Li was born in Xiamen, Fujian during the Qing dynasty. His father was a boatman. Because of his poor family background, he only studied at a private school for a short time, and then dropped out to provide for his family as a vendor. In 1852, he became a Christian and started to study English and business. In 1857, he was employed as a manager in the Elles & Co. (怡記洋行), which engaged in trading foreign goods and Chinese tea owned by English businessmen in Xiamen. In 1867, Li transferred to the Dent & Co., which was also owned by English businessmen, where he helped the owner, John Dodd, develop the tea industry in northern Taiwan. Because of his excellent managing skills, tea became the most important export item in that area. After that, Li transferred to Boyd & Co.(和記洋行) as a manager. In the meantime, he produced tea for export and also managed kerosene that belongs to Sanda Petroleum Company (三達石油公司). He earned high profits from his business and became very wealthy.

==Relationship with the government==
Li was not only a great businessman, but also a man of public spirit. The Qing government relied on him heavily. In 1878, he donated money enthusiastically, and also took part in supervising to build Taipei City. In 1880, he was nominated by Ding Richang (丁日昌), the Governor of Taiwan, to be a tongzhi (同知; an official of the fifth class) under the Qing government. He was also awarded the privilege of wearing a peacock feather in his official hat.

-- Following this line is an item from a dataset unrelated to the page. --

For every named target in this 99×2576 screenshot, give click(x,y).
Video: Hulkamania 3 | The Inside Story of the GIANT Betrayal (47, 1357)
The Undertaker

When Taiwan came under Japanese rule after the 1895 Treaty of Shimonoseki, Li started the Protecting the Good Department (保良局) and Business Labour Union (士商工會) with other local businessmen. In recognition of his service, the Japanese government awarded him the 6th Class (Silver Rays) Order of the Rising Sun. In 1902, he was appointed as a counsellor of Taipei. In 1922, he was made a counsellor of the Taiwan Editorial Committee of Historical Materials. He died at the age of 88 on 5 October 1924.

==Works written by Li==

===Works related to religion and philosophy===
From 1874 to 1894, Li wrote books such as A New Compilation of God's Works (主津新集), After Evolution and Ethics (天演論書後), Eastern and Western Philosophy and Its Sequel (東西哲衡及續集), Research on Five Virtues in Religious Perspective (宗教五德備考), and Explaining the Bible (聖經闡要講義). These books contained his ideas on current affairs, feudal ethical codes and folkways, Christian doctrines, and reviews of Eastern and Western philosophical views. He also used ideas adapted from his Christian beliefs to criticise the Western powers for their aggression towards China and the corruption within the Qing government of China. In 1901, he was nominated as the Presbyter of Dadaocheng Presbyterian Church (大稻埕長老教會) and Daqiao Church (大橋教會). In his time, he was praised for his wide knowledge of China and other countries, and of ancient and contemporary literature.

===Works of literature===
Apart from the books about religion and philosophy, Li also contributed to literature. His most important literature work is Essays on Sixty-Four Days' Journey to the East (東遊六十四日隨筆). In February, 1896, Li accompanied Kabayama Sukenori, the first Japanese Governor-General of Taiwan, on a tour in Japan. He also sent his six grandsons to study in Japan. After he returned to Taiwan on 26 April 1896, he wrote about his observations and thoughts from his trip to Japan, and had them published in the newspaper and as a book by Fuzhou Meihua Bookstore (福州美華書局). In this book, Li used simple classical Chinese to describe Japanese natural and human landscapes, and he also expressed his admiration of Japanese ideas of modernisation, education, religion and lifestyles. In the foreword, he used anno Domini (AD) and the Guangxu era to number years, but also used the Meiji era to number years in the preface. The use of these different methods to express time reflected the regime changes that took place in Taiwan between the late 19th century and early 20th century. Even though Li praised Japanese modernisation, he still saw Japan as an aggressor. His mental state of cultural conflicts, struggling and changes reflected in his book specifically and delicately. His drawings and discussions also reflected his feelings and thoughts about Japan, his strong Christian faith, and his perspectives of Taiwan under Japanese rule.